Arbeitsauftrag 1: Nenne alle vollständigen Datumsangaben mit Tag, Monat und Jahr, die im Textauszug über Franz Erdmann vorkommen.

Textauszug:

.....

Von: Wolfgang Marcus [in: Heimatkalender des Kreises Soest 2018, S. 128-129]
Umtriebiger Solbadgründer – Franz Erdmann war auch Mitbegründer des ersten westfälischen Bienenzuchtvereins in Westernkotten
Der Name Franz Erdmann hat in Bad Westernkotten einen guten Klang. Jener Franz Erdmann wurde am 16. März 1799 in Hamm geboren und war der Sohn einer königlichen Beamtenfamilie. Seine Eltern waren Friedrich Erdmann und Maria Zöllner aus Hamm. Nach dem Besuch des Gymnasiums Hammonense ging er zum Militär und wurde 1820 porte-epee-Fähnrich im 36. Infanterie-Regiment. Anschließend wechselte er in die Verwaltung. Wahrscheinlich kam er so als sogenannter Salzfaktor in das preußische Salzsteueramt nach Westernkotten.
Am 31. Oktober 1826 heiratete er in erster Ehe (Maria Therese Ernestine) Elisabeth Vester, geboren am 9. Januar 1800 in Erwitte. In einer Westernkötter Quartierliste vom 6. Juli 1829 taucht er zum ersten Mal „aktenkundig“ in Westernkotten auf: „Erdmann, Salzfaktor“, heißt es dort. Ein Salzfaktor war der Rendant der staatlichen Steuerkasse. Das Haus, in dem Erdmann als Quartiergeber genannt wird, stand in der Leckhausstraße 1. Der alte Hausstättenname des Anwesens lautet „Rentemesters““ Es gehörte schon 1829 (bis nach 1945) dem adligen Hause von Papen-Antfeld.

.....

Einträge zum Zeigen auf Wörter und Elemente:
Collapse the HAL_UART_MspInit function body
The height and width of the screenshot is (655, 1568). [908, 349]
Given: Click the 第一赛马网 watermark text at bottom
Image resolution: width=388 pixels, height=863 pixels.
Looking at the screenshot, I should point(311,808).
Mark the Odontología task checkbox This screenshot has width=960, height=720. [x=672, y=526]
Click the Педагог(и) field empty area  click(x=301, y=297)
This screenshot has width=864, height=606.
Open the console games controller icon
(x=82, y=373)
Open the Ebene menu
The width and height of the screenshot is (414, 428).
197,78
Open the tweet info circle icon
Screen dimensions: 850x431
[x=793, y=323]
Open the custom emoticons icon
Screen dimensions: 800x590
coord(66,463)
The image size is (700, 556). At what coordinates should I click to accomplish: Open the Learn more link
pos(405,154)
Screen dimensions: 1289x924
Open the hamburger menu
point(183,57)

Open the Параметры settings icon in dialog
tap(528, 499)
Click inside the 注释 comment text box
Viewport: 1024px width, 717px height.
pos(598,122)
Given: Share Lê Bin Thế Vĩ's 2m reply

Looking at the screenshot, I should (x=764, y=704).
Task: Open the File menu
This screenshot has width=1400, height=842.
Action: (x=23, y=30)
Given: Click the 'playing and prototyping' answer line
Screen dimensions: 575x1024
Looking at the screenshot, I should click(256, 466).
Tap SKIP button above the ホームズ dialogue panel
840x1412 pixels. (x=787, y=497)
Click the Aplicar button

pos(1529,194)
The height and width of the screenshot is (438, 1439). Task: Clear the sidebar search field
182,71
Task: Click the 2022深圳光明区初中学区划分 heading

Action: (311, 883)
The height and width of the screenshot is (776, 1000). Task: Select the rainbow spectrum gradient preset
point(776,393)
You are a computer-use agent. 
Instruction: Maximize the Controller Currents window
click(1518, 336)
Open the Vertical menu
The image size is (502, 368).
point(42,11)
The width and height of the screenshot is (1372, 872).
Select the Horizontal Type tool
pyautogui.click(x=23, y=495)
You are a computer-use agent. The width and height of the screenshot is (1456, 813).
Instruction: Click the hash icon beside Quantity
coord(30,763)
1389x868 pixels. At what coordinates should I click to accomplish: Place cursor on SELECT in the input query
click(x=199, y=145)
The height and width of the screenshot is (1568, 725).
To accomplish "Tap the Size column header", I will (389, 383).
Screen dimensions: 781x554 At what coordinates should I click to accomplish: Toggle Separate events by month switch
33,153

.....

Arbeitsauftrag 2: Bearbeite in den Einträgen die Zeilen von der Zeile mit „Given: Share Lê Bin Thế Vĩ's 2m reply“ bis zur Zeile mit „point(42,11)“, beide eingeschlossen. Ersetze darin „Task:“ durch „Aufgabe:“, lass alles andere unverändert und gib nur diese Zeilen wieder.

Fertige Antwort 1:
16. März 1799
31. Oktober 1826
9. Januar 1800
6. Juli 1829

Fertige Antwort 2:
Given: Share Lê Bin Thế Vĩ's 2m reply

Looking at the screenshot, I should (x=764, y=704).
Aufgabe: Open the File menu
This screenshot has width=1400, height=842.
Action: (x=23, y=30)
Given: Click the 'playing and prototyping' answer line
Screen dimensions: 575x1024
Looking at the screenshot, I should click(256, 466).
Tap SKIP button above the ホームズ dialogue panel
840x1412 pixels. (x=787, y=497)
Click the Aplicar button

pos(1529,194)
The height and width of the screenshot is (438, 1439). Aufgabe: Clear the sidebar search field
182,71
Aufgabe: Click the 2022深圳光明区初中学区划分 heading

Action: (311, 883)
The height and width of the screenshot is (776, 1000). Aufgabe: Select the rainbow spectrum gradient preset
point(776,393)
You are a computer-use agent. 
Instruction: Maximize the Controller Currents window
click(1518, 336)
Open the Vertical menu
The image size is (502, 368).
point(42,11)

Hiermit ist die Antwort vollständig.